We won’t see riots like we did in the days after Paterno was fired. But the cult of personality continues to deify him. Already I see more talk about the statue of the football legend than how we create caring communities. Still, there are oodles of signs saying “PROUD TO SUPPORT PENN STATE FOOTBALL” and “409” (the number of Paterno’s wins) as if doubling down on the tribe makes us better people. That’s the logic of nationalism and cultish jingoism fed by propaganda. It distracts us from the problem, the problem of who “We are.” Thankfully some people have done better.
People have held community conversations and vigils. Penn State has created programs to more deliberately protect children. People have had hard talks about our society’s failures, about predators, about broken homes. We can do these even better. Some have created a more caring meme around “We are…” We know how to be and probably what to do. “We are…” going to continue to do it. Right?
It’s easy to get swept up in the emotional flood. The comments on the stories in the media already show it. Look at the #JoePaKnew threads on Twitter. You can drown in the deluge of sports-related identity politics. It’s an orgy of distrust about institutions–Penn State, the Second Mile, insurance companies, the government. Somehow Hillary Clinton’s name has been thrown into the debacle. Such is our nation’s cynicism and level of discourse. Base. Crude. Infantile. Uncompassionate.

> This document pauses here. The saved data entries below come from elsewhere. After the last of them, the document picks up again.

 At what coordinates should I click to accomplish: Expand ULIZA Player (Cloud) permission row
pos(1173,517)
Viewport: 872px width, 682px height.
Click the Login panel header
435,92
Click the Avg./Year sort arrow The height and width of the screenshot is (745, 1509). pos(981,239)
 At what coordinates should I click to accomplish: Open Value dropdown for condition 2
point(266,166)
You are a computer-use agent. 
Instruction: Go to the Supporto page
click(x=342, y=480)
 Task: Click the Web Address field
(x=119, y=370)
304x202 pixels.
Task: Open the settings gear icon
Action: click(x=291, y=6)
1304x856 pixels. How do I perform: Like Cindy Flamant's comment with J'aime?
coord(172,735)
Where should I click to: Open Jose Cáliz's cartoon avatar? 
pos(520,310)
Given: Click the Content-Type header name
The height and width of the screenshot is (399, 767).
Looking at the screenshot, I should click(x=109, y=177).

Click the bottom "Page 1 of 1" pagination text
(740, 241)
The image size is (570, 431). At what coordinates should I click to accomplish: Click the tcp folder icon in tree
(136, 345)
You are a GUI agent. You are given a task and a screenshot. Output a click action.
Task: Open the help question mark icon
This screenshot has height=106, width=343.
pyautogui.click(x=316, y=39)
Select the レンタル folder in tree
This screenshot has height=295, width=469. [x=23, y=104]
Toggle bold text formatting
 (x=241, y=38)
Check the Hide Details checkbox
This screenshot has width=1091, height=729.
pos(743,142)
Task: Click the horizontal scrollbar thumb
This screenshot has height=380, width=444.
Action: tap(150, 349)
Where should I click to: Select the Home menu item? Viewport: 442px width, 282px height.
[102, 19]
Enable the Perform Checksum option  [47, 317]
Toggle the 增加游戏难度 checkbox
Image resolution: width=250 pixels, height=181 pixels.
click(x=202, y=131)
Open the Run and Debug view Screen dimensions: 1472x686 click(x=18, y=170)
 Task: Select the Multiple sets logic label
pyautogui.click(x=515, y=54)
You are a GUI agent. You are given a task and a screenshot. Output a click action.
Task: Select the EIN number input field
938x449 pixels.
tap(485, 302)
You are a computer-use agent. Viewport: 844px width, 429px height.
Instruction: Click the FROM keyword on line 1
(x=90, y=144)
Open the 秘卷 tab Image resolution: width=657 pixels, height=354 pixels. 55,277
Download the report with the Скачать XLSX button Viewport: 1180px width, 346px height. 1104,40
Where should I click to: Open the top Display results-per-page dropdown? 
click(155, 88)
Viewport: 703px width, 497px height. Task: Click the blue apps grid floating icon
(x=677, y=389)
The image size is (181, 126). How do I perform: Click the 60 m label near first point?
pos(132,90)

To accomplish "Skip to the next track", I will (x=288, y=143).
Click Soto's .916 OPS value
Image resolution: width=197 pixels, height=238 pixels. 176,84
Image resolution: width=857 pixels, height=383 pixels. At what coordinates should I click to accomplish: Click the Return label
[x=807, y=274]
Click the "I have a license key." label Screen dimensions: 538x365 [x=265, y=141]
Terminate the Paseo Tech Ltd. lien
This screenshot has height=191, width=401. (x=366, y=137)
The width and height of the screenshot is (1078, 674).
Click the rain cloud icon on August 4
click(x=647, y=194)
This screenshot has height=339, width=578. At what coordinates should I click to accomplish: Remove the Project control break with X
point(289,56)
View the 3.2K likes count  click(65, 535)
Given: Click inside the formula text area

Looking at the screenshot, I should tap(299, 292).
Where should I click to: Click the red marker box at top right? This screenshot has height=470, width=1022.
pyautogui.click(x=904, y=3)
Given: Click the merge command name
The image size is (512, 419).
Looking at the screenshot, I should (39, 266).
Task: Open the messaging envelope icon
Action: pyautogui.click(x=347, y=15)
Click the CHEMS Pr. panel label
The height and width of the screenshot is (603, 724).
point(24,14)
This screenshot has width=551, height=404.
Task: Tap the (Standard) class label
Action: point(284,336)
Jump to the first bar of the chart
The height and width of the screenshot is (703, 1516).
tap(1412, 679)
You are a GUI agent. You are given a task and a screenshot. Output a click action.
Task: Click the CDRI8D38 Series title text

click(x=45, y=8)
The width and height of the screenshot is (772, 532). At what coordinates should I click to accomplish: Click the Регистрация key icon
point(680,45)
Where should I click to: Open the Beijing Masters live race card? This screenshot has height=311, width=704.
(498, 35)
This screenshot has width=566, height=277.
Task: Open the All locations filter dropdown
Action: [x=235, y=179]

Maybe we can rise above that.
Can we harness the fire of this outrage and indignation? Are you and I able to view it as a source of energy? When terror crawls, fury roars, and sadness drags on you, that’s an invitation to be the best person you can be. I don’t mean this in some kind of pop positive psychology way. These aren’t empty invitations to play a role in a glossy self-help book with a grinning insipid golly-gee person on the cover. I mean playing a role in reducing the suffering of others and increasing the health and conviviality of our community.
When I walked up Old Main lawn that day in 2011, I made a little sign that said, “HEAL”. I sat on Old Main’s steps for a few hours. People looked at me and nodded or smiled. A few said, “Thank you.” The next day I made a bigger sign that said, “JUSTICE. HEALING. CARING.” I stayed on those steps for most of the morning and afternoon for the next three days.
I met a lot of people those days. I know it meant something to many of them. Students from classes did silent walking meditations across the Old Main plaza. Their professor later told me I’d inspired them to do it. They took those walks all over campus. One student couldn’t understand why Joe Paterno was fired, and he rambled on and on about it wondering what was happening. How could all of this happen? Others simply walked by and smiled and nodded in the way where you feel their heart sink and rise like a bob in the ocean. They recognized the gravity and were glad to have someone there focused on what matters. People sang. They had vigils. I was around all of them for days, mostly an observer with my simple message.
I talked with an ESPN writer who finished his article like this:
The hard work of that will be done after the satellite trucks and national reporters leave town. Focusing on the values of Buckland’s sign “Justice Healing Caring” provides a good road map. As he finished up an interview with a reporter, a group of student singers gathered on the Old Main steps to sing the Penn State alma mater. While the line “May no act of ours bring shame” has been on the forefront of everyone’s mind this week, there’s another, earlier part of the song that may prove more crucial: “For the future that we wait.”
The future is here and we are still wondering whether acts of ours have brought shame. There are no simple answers to what’s really happened in the tangled webs we’ve woven.
But there are simple steps that “We are…” going to keep taking. Simply caring for who and what matters most to us–one another–will go a long way.